Oleh: Ali Adhim
Pada acara penutup dari Festival Da’i Nasional yang dilaksakan oleh Kumpulan Da’i Tebuireng, menurut Syarif Abdurrahman dalam tulisannya di Nu Online, Gus Muwafiq mengungkapkan bahwa salah satu cara pihak lain merusak Islam di era saat ini adalah dengan menghilangkan kepercayaan umat pada pemimpinnya.
Padahal menurut Gus Muwafiq, Islam tidak bisa berkembang tanpa kekuatan. Tidak ada kekuatan tanpa jamaah dan tidak ada jamaah tanpa pemimpin. Sementara tidak ada pemimpin tanpa adanya ketaatan. Sehari tanpa pemimpin lebih bahaya dari 1000 tahun dipimpin orang dzalim.
Secara teoritis, negara adalah suatu masyarakat yang diintegrasikan karena memiliki wewenang yang memaksa secara sah, lebih unggul daripada kelompok atau individu yang merupakan bagian dari masyarakat tersebut. Ada juga pendapat lain yang menyatakan bahwa negara adalah daerah teritorial yang rakyatnya diperintah oleh sejumlah pejabat atau yang berhasil mewajibkan warganya untuk taat melalui kontrol kekuasaan. Sementara itu, bangsa[1] adalah suatu kelompok yang memiliki kesamaan kehendak, berada dalam satu wilayah, dan ada kehendak untuk membentuk pemerintahan.[2]
Oleh sebab itu, negara bangsa dapat dipahami sebagai suatu kelompok warga negara yang memiliki kesamaan cita-cita untuk membangun suatu sistem pemerintahan dengan mentaati peraturan perundang-undangan yang diberkalukan, termasuk di dalamnya membangun hubungan antara negara dengan agama yang dianut oleh warganya dalam suatu wilayah.
Adapun kata Islam berarti masuk ke dalam kedamaian, sedangkan secara istilah, Islam berarti agama yang mengajarkan kepasrahan kepada Allah, bertauhid dan tunduk kepada-Nya, dan kedamaian, sehingga kata ad-din menurut Ibn Abbas mencakup akidah, hukum, etika dan ibadah yang dijelaskan secara rinci, sedangkan masalah interaksi sosial (mu’amalat) hanya dijelaskan secara global.

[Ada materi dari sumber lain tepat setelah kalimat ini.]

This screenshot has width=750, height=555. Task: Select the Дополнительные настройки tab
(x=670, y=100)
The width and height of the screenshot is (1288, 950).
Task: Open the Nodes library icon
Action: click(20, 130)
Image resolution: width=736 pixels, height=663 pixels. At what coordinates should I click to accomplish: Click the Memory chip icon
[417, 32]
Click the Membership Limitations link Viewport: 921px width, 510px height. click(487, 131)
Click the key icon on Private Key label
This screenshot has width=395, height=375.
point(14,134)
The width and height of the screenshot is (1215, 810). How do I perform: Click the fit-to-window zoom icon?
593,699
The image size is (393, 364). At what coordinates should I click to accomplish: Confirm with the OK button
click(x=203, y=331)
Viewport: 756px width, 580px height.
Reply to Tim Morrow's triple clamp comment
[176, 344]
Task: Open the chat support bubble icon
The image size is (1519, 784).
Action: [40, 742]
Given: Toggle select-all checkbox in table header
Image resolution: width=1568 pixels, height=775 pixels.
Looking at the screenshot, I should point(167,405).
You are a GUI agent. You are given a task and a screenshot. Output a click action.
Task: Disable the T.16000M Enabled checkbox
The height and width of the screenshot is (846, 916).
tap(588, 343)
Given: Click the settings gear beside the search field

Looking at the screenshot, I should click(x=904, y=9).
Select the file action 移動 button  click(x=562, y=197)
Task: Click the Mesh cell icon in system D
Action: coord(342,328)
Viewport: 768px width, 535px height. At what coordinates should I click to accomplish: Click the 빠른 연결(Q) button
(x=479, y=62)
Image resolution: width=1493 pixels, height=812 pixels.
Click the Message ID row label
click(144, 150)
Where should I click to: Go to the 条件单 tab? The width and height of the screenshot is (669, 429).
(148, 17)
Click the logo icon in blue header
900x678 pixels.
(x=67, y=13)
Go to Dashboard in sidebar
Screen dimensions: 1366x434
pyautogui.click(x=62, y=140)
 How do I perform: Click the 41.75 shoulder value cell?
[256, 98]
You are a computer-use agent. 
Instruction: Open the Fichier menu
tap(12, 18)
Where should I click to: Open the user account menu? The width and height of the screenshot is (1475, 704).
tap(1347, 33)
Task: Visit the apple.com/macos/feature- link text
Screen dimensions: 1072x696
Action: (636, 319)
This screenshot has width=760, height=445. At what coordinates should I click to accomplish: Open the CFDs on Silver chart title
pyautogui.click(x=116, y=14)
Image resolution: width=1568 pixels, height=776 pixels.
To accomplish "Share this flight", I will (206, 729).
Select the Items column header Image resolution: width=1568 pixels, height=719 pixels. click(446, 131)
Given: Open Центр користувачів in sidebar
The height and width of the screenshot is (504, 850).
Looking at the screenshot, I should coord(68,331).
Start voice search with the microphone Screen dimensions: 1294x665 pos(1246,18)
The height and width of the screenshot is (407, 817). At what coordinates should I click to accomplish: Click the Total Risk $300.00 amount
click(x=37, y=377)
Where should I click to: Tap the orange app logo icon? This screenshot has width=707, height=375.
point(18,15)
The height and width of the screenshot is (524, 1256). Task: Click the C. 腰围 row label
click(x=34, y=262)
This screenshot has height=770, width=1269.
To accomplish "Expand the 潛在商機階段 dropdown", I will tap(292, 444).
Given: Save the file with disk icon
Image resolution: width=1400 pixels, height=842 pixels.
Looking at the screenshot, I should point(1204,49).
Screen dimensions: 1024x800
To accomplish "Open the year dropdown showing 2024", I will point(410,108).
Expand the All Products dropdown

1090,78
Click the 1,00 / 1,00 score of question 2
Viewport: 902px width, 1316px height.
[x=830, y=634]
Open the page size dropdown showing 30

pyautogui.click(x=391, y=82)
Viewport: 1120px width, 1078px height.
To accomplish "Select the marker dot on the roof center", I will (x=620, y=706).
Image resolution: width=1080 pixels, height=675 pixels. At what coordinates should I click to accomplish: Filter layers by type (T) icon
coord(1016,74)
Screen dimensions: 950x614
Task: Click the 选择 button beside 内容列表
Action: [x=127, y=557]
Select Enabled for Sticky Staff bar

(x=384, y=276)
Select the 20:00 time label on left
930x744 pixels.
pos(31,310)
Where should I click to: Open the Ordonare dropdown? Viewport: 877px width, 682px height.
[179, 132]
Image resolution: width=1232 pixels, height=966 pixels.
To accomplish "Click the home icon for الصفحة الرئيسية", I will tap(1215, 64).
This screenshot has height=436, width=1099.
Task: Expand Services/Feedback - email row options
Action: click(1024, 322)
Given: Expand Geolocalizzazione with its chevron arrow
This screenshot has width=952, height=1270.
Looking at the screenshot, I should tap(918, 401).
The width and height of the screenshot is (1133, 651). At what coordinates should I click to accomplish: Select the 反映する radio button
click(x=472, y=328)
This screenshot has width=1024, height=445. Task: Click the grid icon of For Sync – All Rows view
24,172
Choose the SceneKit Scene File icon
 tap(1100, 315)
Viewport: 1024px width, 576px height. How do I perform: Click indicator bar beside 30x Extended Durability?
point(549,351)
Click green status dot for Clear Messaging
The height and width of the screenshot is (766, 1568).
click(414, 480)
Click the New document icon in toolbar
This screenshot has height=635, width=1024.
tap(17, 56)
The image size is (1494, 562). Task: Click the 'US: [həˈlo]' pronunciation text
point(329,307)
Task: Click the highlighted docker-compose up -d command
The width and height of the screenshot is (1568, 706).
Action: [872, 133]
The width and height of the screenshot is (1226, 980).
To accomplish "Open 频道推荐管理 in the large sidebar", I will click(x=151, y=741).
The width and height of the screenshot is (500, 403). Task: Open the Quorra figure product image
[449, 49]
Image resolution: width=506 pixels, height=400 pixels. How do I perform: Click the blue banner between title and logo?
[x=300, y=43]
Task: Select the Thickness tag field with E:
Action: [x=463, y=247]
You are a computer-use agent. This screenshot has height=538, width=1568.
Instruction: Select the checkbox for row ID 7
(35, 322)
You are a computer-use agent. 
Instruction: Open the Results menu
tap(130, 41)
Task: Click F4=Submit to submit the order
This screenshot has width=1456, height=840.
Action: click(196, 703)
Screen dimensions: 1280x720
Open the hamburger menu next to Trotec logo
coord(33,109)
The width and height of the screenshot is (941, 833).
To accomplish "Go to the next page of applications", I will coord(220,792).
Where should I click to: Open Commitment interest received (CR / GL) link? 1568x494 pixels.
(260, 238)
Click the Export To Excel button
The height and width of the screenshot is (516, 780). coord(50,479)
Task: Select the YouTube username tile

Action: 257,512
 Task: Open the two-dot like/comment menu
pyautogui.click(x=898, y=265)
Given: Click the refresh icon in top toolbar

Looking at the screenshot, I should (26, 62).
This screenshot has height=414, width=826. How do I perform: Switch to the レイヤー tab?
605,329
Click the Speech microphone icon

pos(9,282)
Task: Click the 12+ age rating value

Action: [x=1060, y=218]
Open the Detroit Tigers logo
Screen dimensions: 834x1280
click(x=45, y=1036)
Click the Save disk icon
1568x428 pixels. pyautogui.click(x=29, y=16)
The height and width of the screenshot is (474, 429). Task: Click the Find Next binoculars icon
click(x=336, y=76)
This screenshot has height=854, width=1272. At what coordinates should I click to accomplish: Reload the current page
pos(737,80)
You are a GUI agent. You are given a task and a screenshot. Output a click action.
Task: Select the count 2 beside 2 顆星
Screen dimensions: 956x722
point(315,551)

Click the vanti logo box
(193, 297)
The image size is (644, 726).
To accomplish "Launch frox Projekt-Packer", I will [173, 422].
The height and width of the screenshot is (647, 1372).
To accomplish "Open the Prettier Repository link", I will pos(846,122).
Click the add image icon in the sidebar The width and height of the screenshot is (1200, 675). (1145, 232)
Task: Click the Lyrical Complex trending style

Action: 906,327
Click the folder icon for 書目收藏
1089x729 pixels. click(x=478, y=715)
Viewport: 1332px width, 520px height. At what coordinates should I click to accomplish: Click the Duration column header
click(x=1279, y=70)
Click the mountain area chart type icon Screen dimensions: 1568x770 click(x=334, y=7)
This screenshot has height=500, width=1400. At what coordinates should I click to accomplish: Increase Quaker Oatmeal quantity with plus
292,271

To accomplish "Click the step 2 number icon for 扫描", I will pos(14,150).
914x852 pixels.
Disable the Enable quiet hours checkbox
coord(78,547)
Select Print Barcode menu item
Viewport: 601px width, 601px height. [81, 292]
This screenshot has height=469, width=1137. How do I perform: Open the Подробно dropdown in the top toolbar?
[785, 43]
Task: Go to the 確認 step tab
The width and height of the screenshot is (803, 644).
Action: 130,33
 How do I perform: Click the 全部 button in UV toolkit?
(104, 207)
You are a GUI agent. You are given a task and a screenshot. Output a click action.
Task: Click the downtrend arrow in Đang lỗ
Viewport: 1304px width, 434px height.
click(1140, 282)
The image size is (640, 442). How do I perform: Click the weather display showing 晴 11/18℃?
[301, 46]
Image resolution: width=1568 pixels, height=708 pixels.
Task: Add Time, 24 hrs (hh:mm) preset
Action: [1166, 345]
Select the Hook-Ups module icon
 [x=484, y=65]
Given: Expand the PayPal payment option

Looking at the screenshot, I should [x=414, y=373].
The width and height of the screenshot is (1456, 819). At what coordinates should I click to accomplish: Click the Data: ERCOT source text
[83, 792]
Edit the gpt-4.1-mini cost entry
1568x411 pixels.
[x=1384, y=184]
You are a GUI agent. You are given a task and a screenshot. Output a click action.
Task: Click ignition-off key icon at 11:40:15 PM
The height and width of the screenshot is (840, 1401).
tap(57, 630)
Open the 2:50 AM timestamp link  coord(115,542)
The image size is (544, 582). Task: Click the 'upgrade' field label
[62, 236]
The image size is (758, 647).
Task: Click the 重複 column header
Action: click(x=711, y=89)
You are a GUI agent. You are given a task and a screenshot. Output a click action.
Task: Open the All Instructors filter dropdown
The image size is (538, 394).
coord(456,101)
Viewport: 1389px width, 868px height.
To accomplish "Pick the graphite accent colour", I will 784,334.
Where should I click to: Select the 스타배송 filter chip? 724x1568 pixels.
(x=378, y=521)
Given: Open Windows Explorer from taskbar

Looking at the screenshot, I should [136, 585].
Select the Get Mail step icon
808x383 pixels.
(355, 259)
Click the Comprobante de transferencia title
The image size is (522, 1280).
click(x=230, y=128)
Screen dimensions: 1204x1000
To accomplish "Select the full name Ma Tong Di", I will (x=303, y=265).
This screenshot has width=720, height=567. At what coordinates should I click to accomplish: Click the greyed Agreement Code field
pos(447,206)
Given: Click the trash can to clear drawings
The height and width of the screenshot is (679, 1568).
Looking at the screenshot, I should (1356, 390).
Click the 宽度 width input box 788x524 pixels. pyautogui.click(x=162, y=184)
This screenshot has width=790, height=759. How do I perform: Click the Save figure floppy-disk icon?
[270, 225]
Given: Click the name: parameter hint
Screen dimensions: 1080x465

Adapun Islam yang dimaksud di sini adalah norma agama Islam mengajarkan kedamaian atau kemasahatan sosial masalih al-‘amm yang berada dalam lingkup mu’amalat walaupun aspek lainnya masih terkait. Islam sebagai agama yang sempurna selalu mengakui sifat alami perkembangan manusia dan tidak menghalanginya.[3]
Dalam kehidupan politik keindonesiaan, Abdurrahman Wahid alias Gus Dur menilai bahwa gerakan Wahabi atau Ikhwanul Muslimin telah melakukan upaya-upaya pemberangusan Islam budaya dengan budaya asing yang belum tentu berasal dari norma agama Islam. Gus Dur menuturkan, misalnya gerakan Wahabi atau Ikhwanul Muslimin yang berkembang di negara Indonesia, telah berusaha melenyapkan budaya bangsa Indonesia dengan usaha mengganti budaya asing yang bernuansa Wahabi, tetapi diklaim sebagai budaya Islam. Yang sangat menggelisahkan, gerakan Wahabi sudah mulai merasuk ke dalam institusi pemerintahan Indonesia, bahkan juga melakukan infiltrasi ke Majlis Ulama Indonesia.[4]
Gerakan formalisasi agama dalam bentuk pendirian negara agama (Islam) dalam kehidupan kenegaraan tersebut pada dasarnya juga pernah muncul pada awal Kemerdekaan RI. Gerakan pendirian negara agama tidak selesai setelah disepakatinya ideologi Pancasila dengan sila Ketuhanan Yang Maha Esa antara Mohammad Hatta dengan KH Abdul Wahid Hasyim dkk, tetapi gerakan itu masih terus bermunculan di belakangan hari seperti gerakan pendirian negara Islam di Jawa Barat yang dipelopori Sekarmadji Maridjan Kartosuwirjo, Kahar Muzakkar di Sulawesi, dan Daud Beureueh di Aceh.[5]
Lahirnya gerakan pendirian negara agama tidak lepas dari masalah belum selesainya pemahaman yang komprehensif mengenai pembangunan hubungan antara agama dan negara yang ideal, sehingga gerakan-gerakan formalisasi agama dalam kehidupan kenegaraan selalu muncul pada setiap kurun waktu atau masa. Oleh sebab itu, kajian mengenai pembangunan hubungan antara agama dan negara yang ideal memiliki makna yang penting dalam kehidupan negara di Indonesia.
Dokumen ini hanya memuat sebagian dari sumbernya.